El caso ha tenido eco también en Europa y España, donde organizaciones animalistas señalan que, aunque muchos turistas ven en los paseos en elefante o en las fotos con ellos una experiencia exótica, detrás suele haber entrenamientos agresivos, privación de libertad y niveles de estrés que pueden derivar en conductas peligrosas y problemas de salud.

Informes como el elaborado por la ONG World Animal Protection recuerdan que en la India se han registrado ataques de elefantes a personas, muchas veces vinculados al estrés crónico y al maltrato asociado a su uso intensivo en la industria del ocio.

Elefante rosa y debate sobre bienestar animal

Arte, tradición y maltrato: una línea cada vez más cuestionada

Más allá del caso concreto de Chanchal, la controversia ha reabierto una discusión de fondo: dónde están los límites del arte cuando entra en juego el sufrimiento animal. Muchos usuarios y colectivos han insistido en que “no es arte si causa daño”, por más que se presente como un homenaje cultural o una puesta en escena visualmente espectacular.

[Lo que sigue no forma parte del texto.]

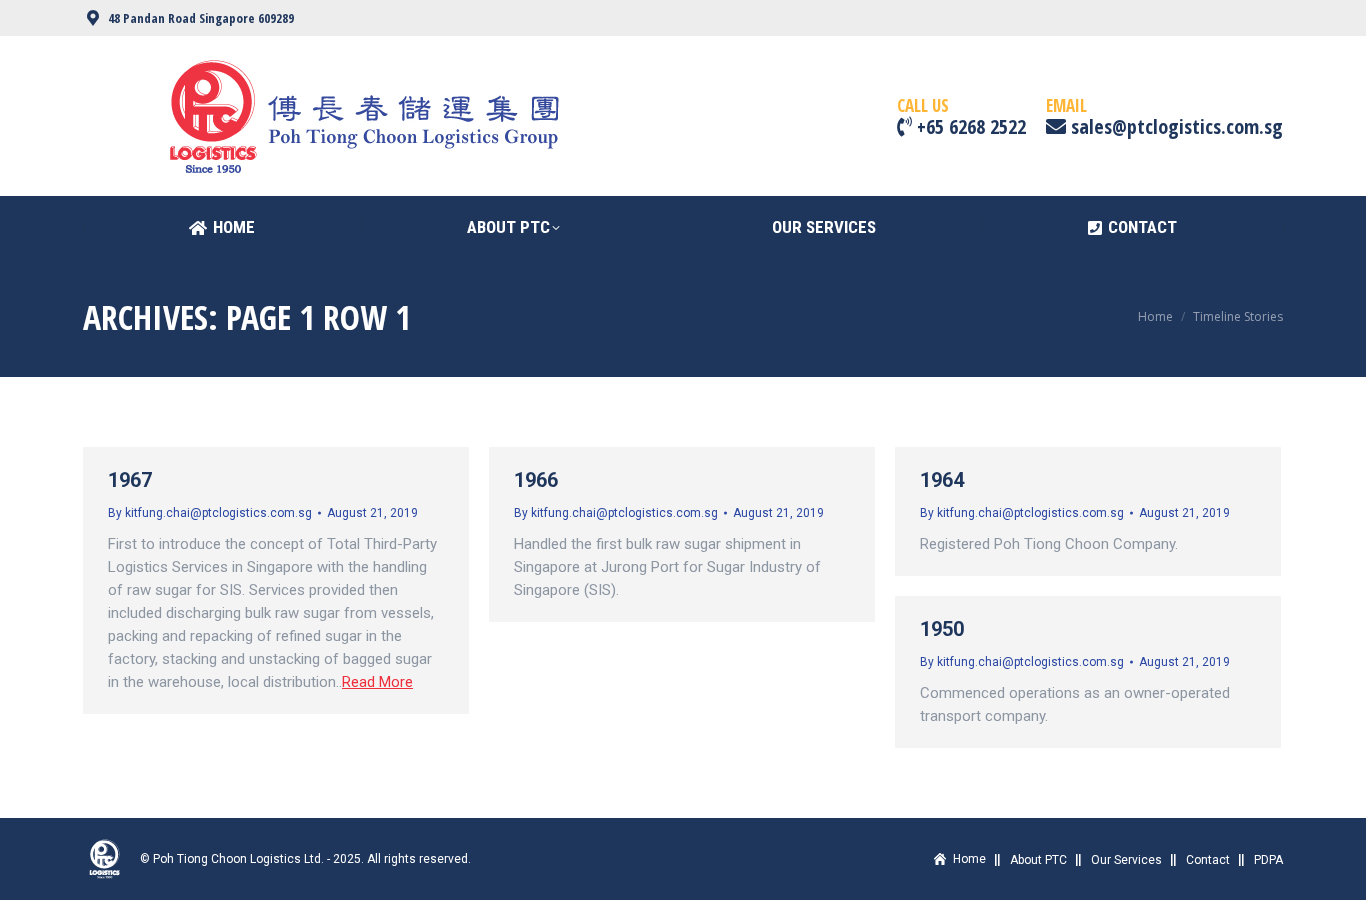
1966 (536, 480)
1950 (942, 629)
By (210, 513)
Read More (377, 682)
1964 (942, 480)
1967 (130, 480)
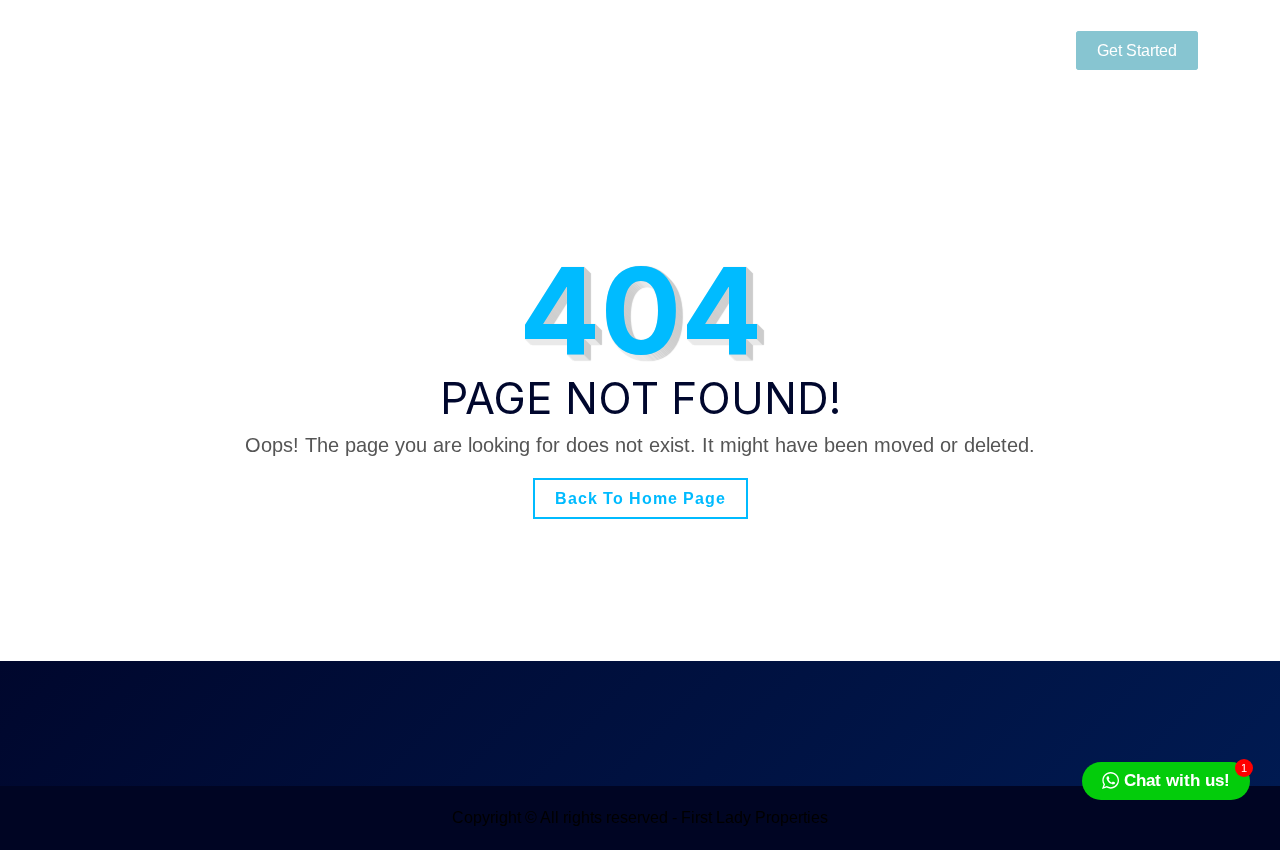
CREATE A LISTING (899, 50)
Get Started (1137, 50)
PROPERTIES (597, 50)
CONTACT (735, 50)
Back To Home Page (640, 498)
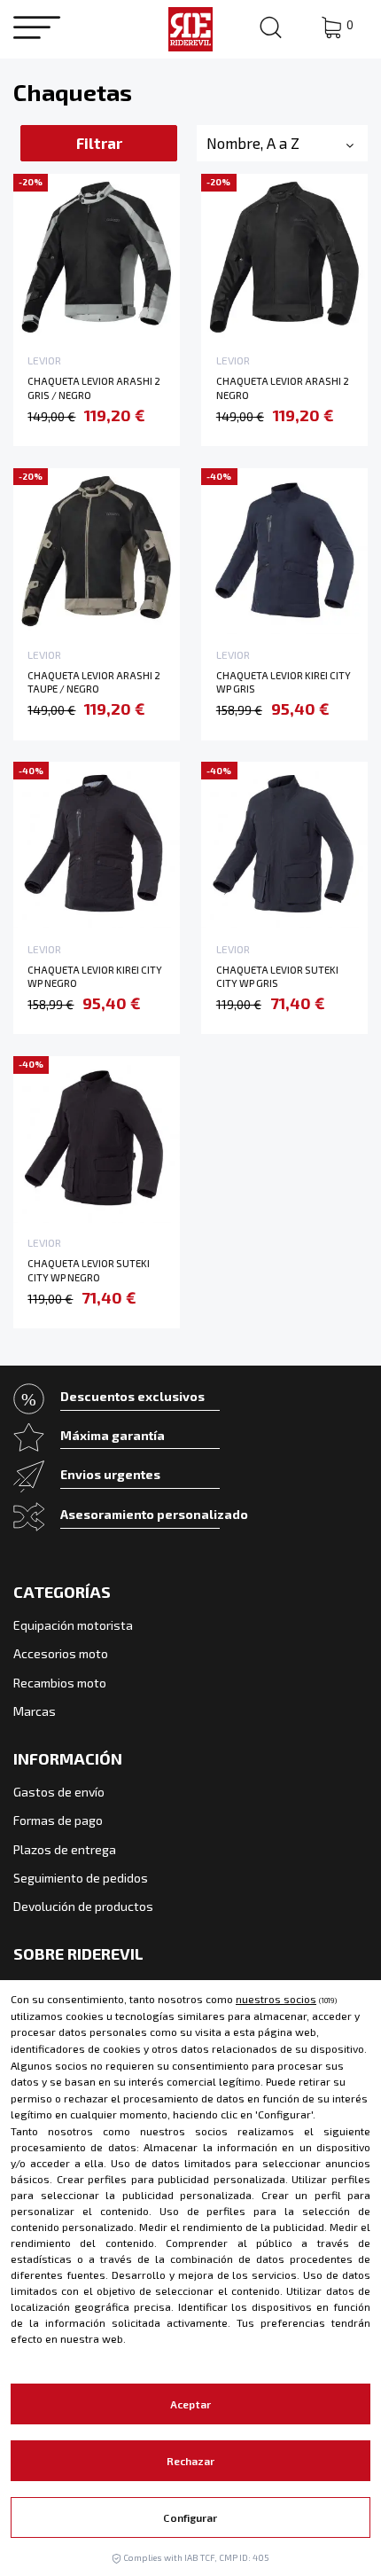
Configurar (190, 2517)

La propia Buruleva ha defendido que su proyecto se inserta en una tradición existente en Rajastán, donde algunos elefantes son decorados con pigmentos naturales, telas y joyas en festivales religiosos. Sin embargo, cada vez más voces, también en la propia India, consideran que esa costumbre debería revisarse o directamente abandonarse si implica someter a los animales a situaciones de estrés, inmovilidad prolongada o manipulación invasiva.

En Europa, organizaciones de protección animal llevan años alertando sobre prácticas que, aunque en su momento se percibían como “inofensivas” o incluso entrañables, hoy se interpretan de manera muy distinta. El ejemplo de los pollitos de colores que se vendían en ferias en España hasta hace unas décadas es recurrente: una imagen casi nostálgica para algunos, que actualmente se considera una forma clara de maltrato.

Impacto en la opinión pública y lecciones para el turismo desde España y Europa

Desde la óptica europea, el caso de Chanchal ha servido para poner en cuestión el tipo de turismo que se fomenta y se consume. Muchos de los paseos en elefante, espectáculos con fauna salvaje o sesiones de fotos exóticas son promocionados precisamente para viajeros procedentes de Europa, incluida España, que buscan experiencias “diferentes” durante sus vacaciones.

Las organizaciones animalistas insisten en que los turistas tienen un papel clave: sin demanda, este tipo de ofertas pierden sentido. De ahí que se recomiende evitar contratar paseos sobre elefantes, espectáculos donde se les obliga a realizar trucos o actividades donde los animales se utilicen como meros decorados para redes sociales.

En paralelo, PETA y otros colectivos proponen alternativas más respetuosas, como la observación de fauna silvestre en reservas bien gestionadas, el apoyo a santuarios que realmente prioricen el bienestar animal o experiencias culturales que no dependan de explotar a seres vivos para lograr una fotografía llamativa.

Este tipo de debates se cuelan cada vez más en el día a día europeo, donde se discute sobre la humanización excesiva de las mascotas, el uso de tintes en perros y gatos para fotos virales, o tendencias que someten a los animales a procesos innecesarios. Colegios veterinarios y especialistas recuerdan que, aunque algunos productos se anuncien como “seguros”, pueden provocar alergias, irritaciones en la piel, estrés durante el baño y manipulación, además de transmitir una visión de los animales como objetos a nuestro servicio.

El caso de Chanchal condensa así muchas de estas tensiones: un proyecto ideado para generar imágenes impactantes en un templo dedicado a Ganesha, la defensa de la artista apelando a la tradición local y a la supuesta inocuidad de los pigmentos, el uso previo del elefante en paseos turísticos y, finalmente, la muerte del animal a los pocos días o semanas. Todo ello ha hecho que, para una parte creciente de la opinión pública, la balanza se incline claramente hacia la idea de que se cruzó una línea que no debería haberse traspasado.

La historia de Chanchal se ha convertido así en un recordatorio incómodo de que los animales no son lienzos, ni atrezo, ni simple contenido para redes, y de que tanto artistas como turistas y espectadores tienen responsabilidad a la hora de decidir qué tipo de prácticas están dispuestos a normalizar cuando hay vidas en juego.